Pharmacovigilance Manager

Rio de Janeiro, Brazil
[Closing date: April 30, 2017]

 

About DNDi

Drugs for Neglected Diseases initiative (DNDi) is a collaborative, patients’ needs-driven, non-profit drug research and development (R&D) organization that is developing new treatments for Neglected Diseases (www.dndi.org)

After 13 years of sustained growth, DNDi has built a team of approximately 200 full-time employees working across nine offices (Geneva, Rio de Janeiro, Kinshasa, Nairobi, New Delhi and Patna (India), Kuala Lumpur, New York and Tokyo).

The DNDi Latin America office was opened in 2004. With the primary aim to support regional R&D activities for Chagas disease and leishmaniasis, the Latin American office also undertakes advocacy and communications activities to increase neglected diseases awareness in the region. It also leads capacity building projects through multi-country research platforms.
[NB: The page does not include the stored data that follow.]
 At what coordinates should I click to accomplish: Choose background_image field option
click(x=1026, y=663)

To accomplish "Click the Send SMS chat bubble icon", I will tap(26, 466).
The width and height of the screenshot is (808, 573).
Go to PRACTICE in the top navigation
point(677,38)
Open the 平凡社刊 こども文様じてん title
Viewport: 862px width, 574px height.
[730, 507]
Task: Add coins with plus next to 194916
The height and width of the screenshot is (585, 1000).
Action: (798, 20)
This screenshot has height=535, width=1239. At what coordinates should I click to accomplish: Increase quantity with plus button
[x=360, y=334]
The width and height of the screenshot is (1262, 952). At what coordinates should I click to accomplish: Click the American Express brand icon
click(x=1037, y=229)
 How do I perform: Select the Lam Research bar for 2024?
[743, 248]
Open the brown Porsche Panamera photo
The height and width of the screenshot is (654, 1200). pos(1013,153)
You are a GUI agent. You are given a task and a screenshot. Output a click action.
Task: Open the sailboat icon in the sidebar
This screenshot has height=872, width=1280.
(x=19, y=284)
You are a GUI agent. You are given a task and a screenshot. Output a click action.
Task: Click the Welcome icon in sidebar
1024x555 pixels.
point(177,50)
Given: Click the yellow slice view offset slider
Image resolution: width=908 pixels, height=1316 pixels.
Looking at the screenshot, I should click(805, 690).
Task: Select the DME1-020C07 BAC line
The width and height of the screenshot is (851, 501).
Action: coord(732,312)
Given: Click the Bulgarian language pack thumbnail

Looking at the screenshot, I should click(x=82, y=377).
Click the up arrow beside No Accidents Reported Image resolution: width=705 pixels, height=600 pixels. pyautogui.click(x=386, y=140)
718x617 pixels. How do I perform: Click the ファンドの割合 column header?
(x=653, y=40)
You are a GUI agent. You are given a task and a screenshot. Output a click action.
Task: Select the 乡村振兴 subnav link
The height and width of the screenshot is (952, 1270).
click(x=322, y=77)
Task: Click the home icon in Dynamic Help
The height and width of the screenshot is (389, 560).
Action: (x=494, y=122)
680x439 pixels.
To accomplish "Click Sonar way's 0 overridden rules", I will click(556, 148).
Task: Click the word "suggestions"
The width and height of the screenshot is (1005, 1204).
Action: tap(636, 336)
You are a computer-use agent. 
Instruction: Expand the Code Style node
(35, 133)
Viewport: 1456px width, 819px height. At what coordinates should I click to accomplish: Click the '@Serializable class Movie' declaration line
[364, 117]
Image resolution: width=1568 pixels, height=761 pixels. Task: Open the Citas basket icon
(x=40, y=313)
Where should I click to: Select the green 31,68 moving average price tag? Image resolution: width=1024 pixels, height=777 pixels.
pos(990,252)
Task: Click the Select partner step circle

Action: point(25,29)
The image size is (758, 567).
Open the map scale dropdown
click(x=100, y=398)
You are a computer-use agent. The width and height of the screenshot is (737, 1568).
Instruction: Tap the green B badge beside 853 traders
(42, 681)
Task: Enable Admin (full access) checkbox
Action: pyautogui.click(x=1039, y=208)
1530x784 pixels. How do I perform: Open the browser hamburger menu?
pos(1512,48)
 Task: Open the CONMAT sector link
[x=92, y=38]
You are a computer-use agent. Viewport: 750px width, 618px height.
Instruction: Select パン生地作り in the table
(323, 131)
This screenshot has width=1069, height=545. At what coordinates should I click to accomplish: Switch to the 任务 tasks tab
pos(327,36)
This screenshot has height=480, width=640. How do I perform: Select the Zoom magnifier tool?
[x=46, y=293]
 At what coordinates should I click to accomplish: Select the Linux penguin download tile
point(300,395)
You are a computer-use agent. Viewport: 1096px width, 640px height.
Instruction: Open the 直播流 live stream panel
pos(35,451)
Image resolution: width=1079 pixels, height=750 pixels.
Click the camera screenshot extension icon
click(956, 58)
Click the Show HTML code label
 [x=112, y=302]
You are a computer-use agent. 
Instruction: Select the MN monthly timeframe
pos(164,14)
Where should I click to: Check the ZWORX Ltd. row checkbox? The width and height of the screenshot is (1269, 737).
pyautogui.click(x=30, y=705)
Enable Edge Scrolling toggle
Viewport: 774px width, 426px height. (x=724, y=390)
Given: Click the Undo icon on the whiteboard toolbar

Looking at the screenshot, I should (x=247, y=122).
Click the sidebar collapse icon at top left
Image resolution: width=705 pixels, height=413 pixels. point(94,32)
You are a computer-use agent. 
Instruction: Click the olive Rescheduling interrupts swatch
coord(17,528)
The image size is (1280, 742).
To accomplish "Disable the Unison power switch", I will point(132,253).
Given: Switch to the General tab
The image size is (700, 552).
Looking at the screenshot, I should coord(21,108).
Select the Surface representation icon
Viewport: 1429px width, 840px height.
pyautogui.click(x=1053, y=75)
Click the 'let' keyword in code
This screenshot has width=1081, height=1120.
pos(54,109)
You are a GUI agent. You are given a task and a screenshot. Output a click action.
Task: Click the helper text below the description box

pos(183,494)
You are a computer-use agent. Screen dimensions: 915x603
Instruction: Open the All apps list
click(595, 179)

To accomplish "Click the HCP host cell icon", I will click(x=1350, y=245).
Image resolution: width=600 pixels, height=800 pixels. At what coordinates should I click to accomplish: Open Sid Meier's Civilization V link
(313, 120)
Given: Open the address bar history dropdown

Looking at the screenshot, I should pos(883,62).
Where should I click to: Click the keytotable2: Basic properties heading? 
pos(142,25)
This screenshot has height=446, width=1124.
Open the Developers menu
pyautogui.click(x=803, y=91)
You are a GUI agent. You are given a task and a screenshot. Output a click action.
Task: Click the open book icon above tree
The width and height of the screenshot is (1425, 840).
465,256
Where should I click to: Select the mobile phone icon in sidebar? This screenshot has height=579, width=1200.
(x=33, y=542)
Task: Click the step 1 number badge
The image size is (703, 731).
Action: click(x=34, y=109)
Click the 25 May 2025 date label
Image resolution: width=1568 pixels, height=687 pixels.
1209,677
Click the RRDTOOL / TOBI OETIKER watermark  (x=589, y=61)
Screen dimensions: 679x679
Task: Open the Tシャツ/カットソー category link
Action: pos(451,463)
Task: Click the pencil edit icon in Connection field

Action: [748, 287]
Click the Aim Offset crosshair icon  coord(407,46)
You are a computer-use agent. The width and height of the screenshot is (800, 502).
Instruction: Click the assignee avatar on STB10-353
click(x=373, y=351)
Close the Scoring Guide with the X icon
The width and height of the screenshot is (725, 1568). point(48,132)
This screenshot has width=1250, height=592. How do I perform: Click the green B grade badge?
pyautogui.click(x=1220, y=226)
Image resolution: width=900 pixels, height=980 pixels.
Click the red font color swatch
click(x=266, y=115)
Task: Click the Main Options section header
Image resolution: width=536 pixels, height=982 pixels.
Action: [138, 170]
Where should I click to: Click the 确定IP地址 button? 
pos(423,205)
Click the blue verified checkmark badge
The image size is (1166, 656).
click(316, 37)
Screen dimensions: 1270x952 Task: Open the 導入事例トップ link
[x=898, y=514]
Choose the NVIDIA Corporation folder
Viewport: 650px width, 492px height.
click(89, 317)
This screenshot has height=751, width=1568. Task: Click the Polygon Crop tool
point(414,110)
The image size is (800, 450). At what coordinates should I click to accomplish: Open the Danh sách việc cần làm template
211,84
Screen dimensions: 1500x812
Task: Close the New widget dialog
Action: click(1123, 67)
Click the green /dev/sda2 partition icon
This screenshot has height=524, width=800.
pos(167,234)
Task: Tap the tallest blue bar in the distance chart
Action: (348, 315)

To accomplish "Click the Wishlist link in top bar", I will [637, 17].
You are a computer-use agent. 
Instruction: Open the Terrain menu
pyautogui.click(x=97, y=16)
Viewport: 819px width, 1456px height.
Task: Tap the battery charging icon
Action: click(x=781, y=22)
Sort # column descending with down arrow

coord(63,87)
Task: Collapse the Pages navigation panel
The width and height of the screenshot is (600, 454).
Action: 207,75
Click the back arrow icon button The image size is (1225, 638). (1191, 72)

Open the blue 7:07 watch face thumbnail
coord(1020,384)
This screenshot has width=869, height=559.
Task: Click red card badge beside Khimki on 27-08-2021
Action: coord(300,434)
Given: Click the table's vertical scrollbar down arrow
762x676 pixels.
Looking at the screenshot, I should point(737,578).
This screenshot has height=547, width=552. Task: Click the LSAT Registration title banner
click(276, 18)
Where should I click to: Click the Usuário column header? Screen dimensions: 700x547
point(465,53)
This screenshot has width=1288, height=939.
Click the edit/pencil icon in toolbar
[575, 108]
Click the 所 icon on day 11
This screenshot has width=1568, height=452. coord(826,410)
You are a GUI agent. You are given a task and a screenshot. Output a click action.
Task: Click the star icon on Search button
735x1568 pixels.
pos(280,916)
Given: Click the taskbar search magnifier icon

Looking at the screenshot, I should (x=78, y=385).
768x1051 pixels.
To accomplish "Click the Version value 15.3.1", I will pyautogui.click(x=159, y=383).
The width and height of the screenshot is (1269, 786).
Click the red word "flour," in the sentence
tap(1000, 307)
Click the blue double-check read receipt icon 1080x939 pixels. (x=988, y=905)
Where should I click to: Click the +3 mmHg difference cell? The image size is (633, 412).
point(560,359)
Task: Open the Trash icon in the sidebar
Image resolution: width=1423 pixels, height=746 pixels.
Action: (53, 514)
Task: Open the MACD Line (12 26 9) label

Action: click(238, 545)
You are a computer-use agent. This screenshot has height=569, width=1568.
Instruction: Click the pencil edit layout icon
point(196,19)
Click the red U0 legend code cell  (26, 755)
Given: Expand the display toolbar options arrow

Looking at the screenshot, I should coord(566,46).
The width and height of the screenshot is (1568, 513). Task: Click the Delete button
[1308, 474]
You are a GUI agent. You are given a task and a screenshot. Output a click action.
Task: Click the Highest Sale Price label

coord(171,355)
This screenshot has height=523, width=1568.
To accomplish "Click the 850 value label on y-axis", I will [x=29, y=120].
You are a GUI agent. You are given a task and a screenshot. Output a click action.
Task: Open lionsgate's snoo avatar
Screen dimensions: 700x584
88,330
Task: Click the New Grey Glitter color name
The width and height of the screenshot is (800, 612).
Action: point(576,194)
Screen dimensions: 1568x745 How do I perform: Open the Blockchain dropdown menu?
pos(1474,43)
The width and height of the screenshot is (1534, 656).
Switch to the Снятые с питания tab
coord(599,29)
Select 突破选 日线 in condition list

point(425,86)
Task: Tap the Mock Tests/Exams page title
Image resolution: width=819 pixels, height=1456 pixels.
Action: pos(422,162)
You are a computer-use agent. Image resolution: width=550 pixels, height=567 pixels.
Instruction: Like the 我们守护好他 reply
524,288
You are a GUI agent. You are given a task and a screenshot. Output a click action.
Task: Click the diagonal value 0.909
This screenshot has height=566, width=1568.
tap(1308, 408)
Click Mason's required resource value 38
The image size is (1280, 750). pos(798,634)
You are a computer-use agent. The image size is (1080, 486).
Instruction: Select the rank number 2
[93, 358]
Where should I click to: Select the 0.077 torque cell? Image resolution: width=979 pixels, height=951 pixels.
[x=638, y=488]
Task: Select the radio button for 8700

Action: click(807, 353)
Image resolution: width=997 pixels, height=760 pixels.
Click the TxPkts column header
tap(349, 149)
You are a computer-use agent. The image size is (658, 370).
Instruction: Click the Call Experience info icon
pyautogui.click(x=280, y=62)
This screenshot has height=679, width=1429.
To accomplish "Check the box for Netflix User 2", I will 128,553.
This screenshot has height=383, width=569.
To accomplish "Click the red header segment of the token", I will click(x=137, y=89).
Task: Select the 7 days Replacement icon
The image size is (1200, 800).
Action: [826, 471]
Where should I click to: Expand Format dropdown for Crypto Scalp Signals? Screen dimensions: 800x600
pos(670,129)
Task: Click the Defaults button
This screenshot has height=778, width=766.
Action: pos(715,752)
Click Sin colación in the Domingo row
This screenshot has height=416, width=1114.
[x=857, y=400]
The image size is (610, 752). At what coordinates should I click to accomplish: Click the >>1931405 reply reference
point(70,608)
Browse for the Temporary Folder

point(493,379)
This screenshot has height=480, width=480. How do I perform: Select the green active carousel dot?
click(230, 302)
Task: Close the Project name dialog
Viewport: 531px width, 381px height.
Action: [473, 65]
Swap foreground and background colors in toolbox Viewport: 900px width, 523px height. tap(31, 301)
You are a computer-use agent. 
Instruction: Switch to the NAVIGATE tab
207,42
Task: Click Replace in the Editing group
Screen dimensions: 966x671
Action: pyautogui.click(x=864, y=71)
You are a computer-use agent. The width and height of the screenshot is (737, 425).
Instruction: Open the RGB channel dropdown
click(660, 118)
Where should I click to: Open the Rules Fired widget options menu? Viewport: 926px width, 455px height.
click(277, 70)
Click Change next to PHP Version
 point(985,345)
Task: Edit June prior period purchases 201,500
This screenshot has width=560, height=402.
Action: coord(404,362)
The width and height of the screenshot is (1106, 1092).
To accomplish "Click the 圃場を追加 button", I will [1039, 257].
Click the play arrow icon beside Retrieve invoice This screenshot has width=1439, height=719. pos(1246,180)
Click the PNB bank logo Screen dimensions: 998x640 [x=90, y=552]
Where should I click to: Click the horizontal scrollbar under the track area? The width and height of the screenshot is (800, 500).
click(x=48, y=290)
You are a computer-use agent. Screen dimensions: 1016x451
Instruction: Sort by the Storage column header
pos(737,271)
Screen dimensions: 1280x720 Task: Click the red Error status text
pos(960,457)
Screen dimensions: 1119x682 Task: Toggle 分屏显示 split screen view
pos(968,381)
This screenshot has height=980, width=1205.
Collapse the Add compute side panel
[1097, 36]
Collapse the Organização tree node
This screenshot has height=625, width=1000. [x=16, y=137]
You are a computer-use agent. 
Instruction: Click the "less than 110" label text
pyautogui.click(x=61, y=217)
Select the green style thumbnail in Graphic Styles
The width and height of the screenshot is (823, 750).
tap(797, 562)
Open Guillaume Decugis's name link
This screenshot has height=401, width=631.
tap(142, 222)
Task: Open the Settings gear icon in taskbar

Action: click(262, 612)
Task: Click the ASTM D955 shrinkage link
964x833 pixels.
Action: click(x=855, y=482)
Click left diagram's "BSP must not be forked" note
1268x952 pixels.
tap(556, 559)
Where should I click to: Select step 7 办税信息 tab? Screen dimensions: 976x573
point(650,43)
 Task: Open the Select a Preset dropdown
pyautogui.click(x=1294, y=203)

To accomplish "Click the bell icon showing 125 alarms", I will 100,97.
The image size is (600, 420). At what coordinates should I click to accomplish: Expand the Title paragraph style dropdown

DNDi Pharmacovigilance function’s aim is to provide clinical safety services to the entire DNDi organization in support of clinical trials conducted to develop treatments for Neglected diseases.

 

Terms of Reference

Overall Purpose:

The Pharmacovigilance Manager provides support to the Global Pharmacovigilance function (based in Switzerland) in relation with DNDi-sponsored studies (conducted in Latin America, Africa, Asia, India and other regions) and contributes to the development of new treatments for Neglected Diseases. S/he oversees clinical safety activities on studies/programs assigned to her/him.

Contribution

S/he is accountable for managing smaller scale projects and/or parts of the projects led by upper level, or delivering quality output through expert services or people.

Scope of Work (Results)

S/he role affects the performance of assigned projects and team and impact on larger programmes.

 

Tasks and Responsibilities (Job specific):

S/he will be responsible for the following clinical safety activities, primarily (but not exclusively) concerning clinical studies/activities assigned to her/him:

  • Medical review performance and contribution to serious adverse events/other Individual Case Safety Reports (ICSRs) narratives preparation and assessment, together with other PV team members and with contribution (as necessary) of the clinical team members.
  • Preparation of study-specific safety management plans (SMP; defining roles and responsibilities of each party involved in clinical safety data flow/processes, templates and timelines; using SMP template).
  • Review of safety cases line listing (LL) and periodic safety reports (i.e. DSUR) and contribution to study-specific periodic progress reports.
  • Contribution to study -specific PV training materials and safety-related sections of study documents together with other PV team members and in collaboration with clinical team members.
  • Contribution to the preparation/update of PV standard operating procedures, working instructions and templates.
  • Support the global PV function in ensuring that all PV-related activities related to the management of DNDi -sponsored clinical studies are performed by trained personnel and compliant with applicable local/international safety reporting requirements.
  • Regular collaboration with other PV team members and PV-services providers, Clinical Research Organizations (CROs), DNDi regional offices and Central clinical program leadership.

 

Reporting line

  • S/he reports to Senior Pharmacovigilance Manager based in Geneva, Switzerland.

 

Interactions

  • Works with clinical teams/program teams, and potentially all units in the R&D department involved in studies/programs assigned to her/him.
  • Works with DNDi ’s global PV services provider, PV consultants and concerned Clinical Research Organizations.

 

Job Requirements

Skills and Attributes:

  • Good ability to use initiative, prioritize, multi-task, and work well under pressure to meet deadlines.
  • Ability to review many documents in a short time frame while maintaining consistency and solid attention to details.
  • Clear and systematic thinking that demonstrates good judgment and problem solving competencies.
  • Good communication skills in multicultural, multi-lingual environments.
  • Strong ability to work effectively as part of a multicultural team.
  • Well organized and structured.
  • Good analytical skills.
  • Good ability to provide high level support in project/program delivery.

R&D Technical Skills

  • Excellent understanding of clinical safety regulations and processes.
  • Good understanding of drug development, clinical process and Good Clinical Practices.
  • Proven ability to work effectively in a team environment and matrix structure.
  • Experience: minimum 6 years’ clinical development experience in which at least 4 years’ demonstrated experience working in clinical safety (within pharmaceutical companies, non-profit organizations or services providers).

Education:

  • Medical degree.

Other Requirements:

  • Fluency in English.
  • Proficiency in Portuguese or Spanish.
  • Very good knowledge of Microsoft Word, Excel, PowerPoint.
  • MedDRA coding and WHO-DD coding knowledge.
  • Eudravigilance user or XEVMPD certification would be a plus.

 

To Apply

  • Accepting applications until April 30, 2017.
  • Only shortlisted candidates will be contacted.